Meanwhile, two new interns have arrived at the office. Amanda's website has gone live and the e-commerce component is being installed soon, so check it out and buy some high-quality leather accessories. Harry Potter was deemed gay, and then not. Simone's play got a rave review in the Chicago Sun-Times. Cindy and Michael left Buenos Aires and I inherited three pairs of shoes, a purse from Ann Taylor, Mexican spices and some Febreeze. I saw Wedding Crashers and was disappointed. I saw Crash and was so impressed that I invited Laura over and watched it a second time.

The last highlight would be my trip to Uruguay this weekend. Six of us headed to a little town called Punta Gorda, which is about 18 kilometers from Carmelo and right on the Río Uruguay. "Little town" is actually an overstatement, as the only thing in Punta Gorda is the hotel and a small, deserted beach. We sat on the sand, reveled in the first truly springy weekend of the season, laughed together and played poker. I learned Texas Hold 'Em and even won a game! And I ate a lot of chivito, which is a popular Uruguayan dish and a particular obsession of mine. Chivito is a flat little piece of goat meat or beef, topped with ham, cheese and a fried egg. All of this rests on a bed of French fries, and it's served with lettuce and tomato and a Russian salad. Bread is optional. I tell ya what - Uruguay doesn't have too much going on, but chivito is one of the finest foods ever conceived. I could eat it every day...until I keeled over from massive heart failure, of course.

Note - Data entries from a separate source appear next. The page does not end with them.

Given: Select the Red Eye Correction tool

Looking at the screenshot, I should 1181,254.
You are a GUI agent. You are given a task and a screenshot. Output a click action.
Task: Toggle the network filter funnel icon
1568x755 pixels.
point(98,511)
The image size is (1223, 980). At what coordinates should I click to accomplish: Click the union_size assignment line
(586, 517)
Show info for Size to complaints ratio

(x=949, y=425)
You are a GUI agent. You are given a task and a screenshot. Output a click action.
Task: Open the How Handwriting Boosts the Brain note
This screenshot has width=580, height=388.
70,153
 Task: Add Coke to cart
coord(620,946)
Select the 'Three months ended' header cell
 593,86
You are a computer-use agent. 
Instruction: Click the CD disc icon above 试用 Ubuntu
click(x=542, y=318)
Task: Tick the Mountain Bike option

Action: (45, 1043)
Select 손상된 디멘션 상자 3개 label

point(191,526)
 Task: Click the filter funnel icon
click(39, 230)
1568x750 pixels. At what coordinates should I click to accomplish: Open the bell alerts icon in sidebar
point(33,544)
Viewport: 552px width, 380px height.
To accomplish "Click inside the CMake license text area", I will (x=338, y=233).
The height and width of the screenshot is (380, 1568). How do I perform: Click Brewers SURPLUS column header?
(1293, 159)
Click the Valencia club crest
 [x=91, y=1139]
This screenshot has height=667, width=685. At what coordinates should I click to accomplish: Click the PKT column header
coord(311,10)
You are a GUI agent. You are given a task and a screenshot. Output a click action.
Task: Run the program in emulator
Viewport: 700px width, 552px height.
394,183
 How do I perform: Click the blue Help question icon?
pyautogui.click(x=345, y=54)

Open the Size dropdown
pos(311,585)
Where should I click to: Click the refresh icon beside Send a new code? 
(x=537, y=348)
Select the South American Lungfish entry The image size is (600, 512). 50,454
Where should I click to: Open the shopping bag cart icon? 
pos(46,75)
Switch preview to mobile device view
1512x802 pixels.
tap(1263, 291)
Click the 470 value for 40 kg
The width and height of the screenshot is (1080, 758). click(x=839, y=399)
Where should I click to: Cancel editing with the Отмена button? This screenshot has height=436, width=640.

After a long weekend in the Uruguayan countryside, it was a shock to the system to return to the bus exhaust and crowded streets of Buenos Aires. But I would wither away without city life, and it is always eventually soothing to get back to the noisy rhythms of work and home and play. I have two weekends until my next trip back to Chicago. If you'll be at my brother's wedding, I'll see you there!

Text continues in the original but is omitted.